Friday, April 7, 2017

Ranch Tales

Things may have changed but back in the day ranchers could buy and administer their own medicine. What they bought for livestock was the same as used in humans in many cases. The human dosages were printed on the labels.

One tough old bird had a nagging cough and decided a penicillin shot as in order. Why see a doctor when his brother in law had penicillin, syringes, and needles? Save a few bucks, no?


Down at the barn he dropped his pants and bent over. The forthcoming bellow would have shamed a bull. Evidently the size of needle and the technique for humans is different than cows. Who knew?

10 comments:

LL said...

Hahahaha.

Ami said...

Reading that one aloud was moosic to my ears.
haha... then, I found this joke..

One day, a man staggers into the emergency room with a concussion, multiple bruises, and a five iron golf club wrapped around his neck.

Naturally the doctor is curious and asks him what happened to him.

"Well, it was like this" says the man. "I was enjoying a quiet round of golf with my wife. We were playing the fifth hole which is really difficult and we both sliced our drives into a field full of cows. We went into the field to look for our balls, and while I was searching I noticed that one of the cows had something white in it's backside. So I went over, lifted up the cow's tail, and sure enough, there was a golf ball with my wife's monogram on it stuck right in the middle of the cow's butt. That's when I made my big mistake."

"Why, what did you do?", asks the doctor.

The man says, "Well, I lifted the tail, pointed, and shouted to my wife, "Hey! This looks like yours!"

Well Seasoned Fool said...

Groan.

Old NFO said...

LOL, yep 'slightly' different size needles...

Well Seasoned Fool said...

Teachable moment.

Coffeypot said...

Reminds me of the farmer whose wife pregnant. After talking to the doctor and finding out how much it will cost, he said a woman berthing a baby cannot be any different than any of the animals on the farm. It is natural. After all, he told the doctor, I have watched and helped in many births on the farm. So the doctor said okay, but he would stop by and check on the baby after it was born.

A few weeks after the baby arrived, the doctor stopped by. “How did things go? Any problems?” asked the doctor.

The farmer said, “Nope! Everything went as I expected, and the only problem I had was getting her to eat the afterbirth.”

Well Seasoned Fool said...

You are the prince of gross.

Coffeypot said...

Thank you. I work hare at it.

Mike_C said...

So Coumadin(R), the blood thinner given to people with atrial fibrillation (among other uses) is generically called warfarin, which is used as rat poison. A famous (or infamous) patient who we'll call Farmer Dave (because he was a farmer, and Dave is just plain made up), upon finding out that his prescription Coumadin was plain old warfarin in fancy packaging, declared "Hell, I've got sacks of that stuff in the barn. I'll take that instead." Now the thing is that warfarin dosage has to be carefully titrated/maintained: too little and you have no benefit, too much and you bleed, possibly to death, which is how the rats get killed. Other problem is that the concentration of warfarin in the rat poison is variable, unlike in Coumadin.

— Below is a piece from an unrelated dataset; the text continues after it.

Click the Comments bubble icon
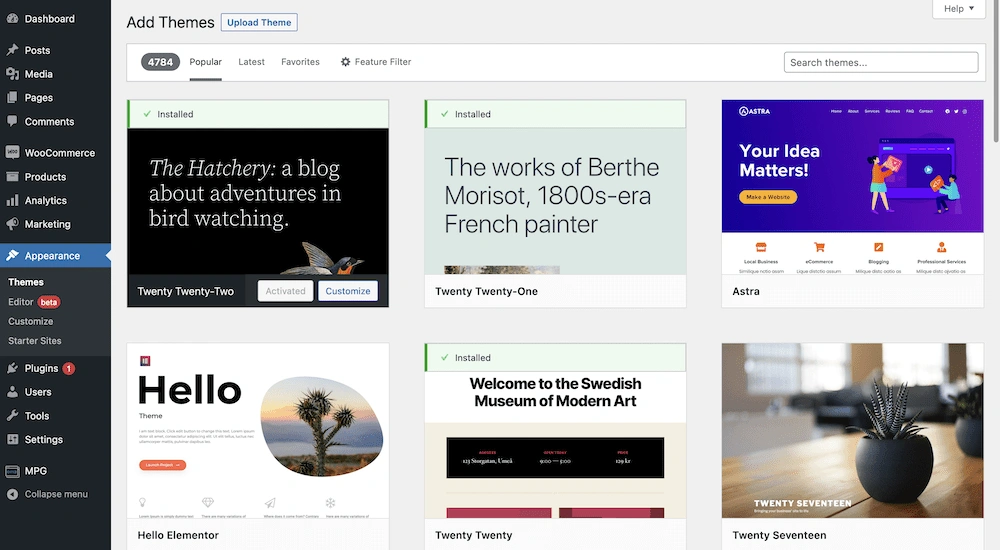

So Farmer Dave agreed to get titrated to the therapeutic dose on prescription Coumadin. He then nicked himself shaving to see how long it took for the bleeding to stop. Each new sack of rat poison he repeated the nick/bleeding procedure until he titrated his dose for that particular batch of rat poison. His doc said that Farmer Dave's INR (the measurement for "blood thinness") was always correct based on his razor test.

Not a funny story, but I was impressed by Farmer Dave's cleverness and stubborness. (Both good things, within reason.)

@Coffeypot: placentophagia appears to be a for-real thing these days.

Well Seasoned Fool said...

Hard to beat a farmer for stubbornness and frugality.